Geopolitica
Cosa vuole Israele?
È difficile prevedere i prossimi sviluppi del conflitto nella Striscia di Gaza. Il 7 aprile, dopo che il 25 marzo il Consiglio di Sicurezza dell’ONU ha finalmente approvato una risoluzione per il cessate il fuoco (unica astenuta: Washington), il governo israeliano ha comunicato il ritiro delle truppe di terra dal sud del territorio palestinese, inclusa Khan Yunis. Intanto, è cresciuta ulteriormente la tensione regionale tra Israele, Hezbollah e Iran, suscitando preoccupazioni per l’andamento dei negoziati in corso al Cairo con la mediazione di Qatar, Egitto e Stati Uniti. Nella notte, Teheran ha lanciato su Israele centinaia di droni e missili balistici (tutti intercettati) come ritorsione per il raid contro il consolato iraniano a Damasco del 1° aprile. Nonostante le attuali 33.634 vittime dell’offensiva israeliana su Gaza, la tregua sembra ancora lontana.
Se in un contesto geopolitico tanto fluido ogni ipotesi sul futuro è in parte arbitraria, è invece utile guardare al passato per interrogarsi su cosa già adesso possiamo imparare da questa carneficina, sine ira et studio (o quasi). Sì, perché gli eventi spettacolari e terribili che si sono susseguiti dal tragico 7 ottobre 2023 non si possono spiegare solo con le manovre isolate e velleitarie delle élites al potere a Tel Aviv, come molti vorrebbero fare credere per attenuare le responsabilità morali di Israele. Semmai, la campagna dell’IDF nella Striscia è indicativa di una deriva cultuale e politica più profonda e più ampia che si è progressivamente aggravata a partire dagli anni ’90. Chi volesse capire cosa vogliono davvero i vertici dello Stato israeliano e – non dimentichiamolo – una componente non trascurabile del loro elettorato dovrebbe mettere in fila le tappe di un’involuzione che specularmente riflette quella di Hamas, intollerante regime autoritario di matrice islamica.
Tutto è cominciato con uno sparo, quello che il 4 novembre 1995 colpì fatalmente l’allora Primo Ministro israeliano e Presidente del Partito Laburista Yitzhak Rabin. Con Yasser Arafat, alla testa dell’OLP, Rabin aveva da poco siglato gli Accordi di Oslo (13 settembre 1993), che, malgrado le criticità e i nodi irrisolti, potevano somigliare ad un primo, timido passo verso la soluzione dei due Stati, la coesistenza pacifica.

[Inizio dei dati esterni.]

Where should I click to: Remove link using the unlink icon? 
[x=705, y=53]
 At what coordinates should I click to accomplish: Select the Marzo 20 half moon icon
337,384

A freddare il leader israeliano era stato un giovane sionista intransigente, Yigal Amir, condannato all’ergastolo e tuttavia mai pentitosi dell’accaduto. L’estremo gesto di Amir non concretizzò soltanto le aspirazioni di qualche sparuta avanguardia, ma esternò con fanatico furore l’incipiente ondata teocratica, etnonazionalistica e suprematista che avrebbe caratterizzato il discorso pubblico e la prassi politica israeliani fino ai nostri giorni. Una spirale sionista seguì infatti l’assassinio di Rabin come una valanga, di cui le prime avvisaglie furono il successo di Benjamin Netanyahu alle elezioni del 29 maggio 1996 e il corrispondente inizio del naufragio dei laburisti, storicamente sostenitori del riconoscimento reciproco e dell’autodeterminazione. Basti ricordare la Seconda e la Terza Intifada, l’illegale colonizzazione cisgiordana, la ghettizzazione della Striscia dopo il disimpegno unilaterale israeliano nel 2005, l’approvazione, da parte della Knesset, della legge su Israele Stato-nazione degli ebrei (18 luglio 2018). Significativamente, alle ultime votazioni, il Likud di Netanyahu ha ottenuto il 23,41% delle preferenze; il Partito Sionista Religioso di Bezalel Smotrich il 10,84%.
Ben lungi dal costituire una parentesi passeggera o l’esito di un’estemporanea “invasione degli Hyksos”, la condotta di Tel Aviv a Gaza rispecchia quindi un pluridecennale processo sociale e politico di patologica radicalizzazione identitaria. Assistiamo al trionfo di quella che lo storico Benny Morris ha definito l’anima nera del sionismo, “distruttiva, egoista, militante, sciovinista-razzista” e, soprattutto, favorevole al “trasferimento” forzato della popolazione palestinese al di là del perimetro immaginario della Grande Israele. A prescindere da come andranno le trattative, è questo il progetto all’origine della pulizia etnica in atto, altrimenti pressoché incomprensibile. Vladimir Jabotinsky, padre spirituale della destra sionista, lo aveva già candidamente ammesso un secolo fa: “Andiamo in Palestina innanzitutto per il nostro benessere nazionale, poi per espungervi sistematicamente ogni traccia dell’anima orientale”.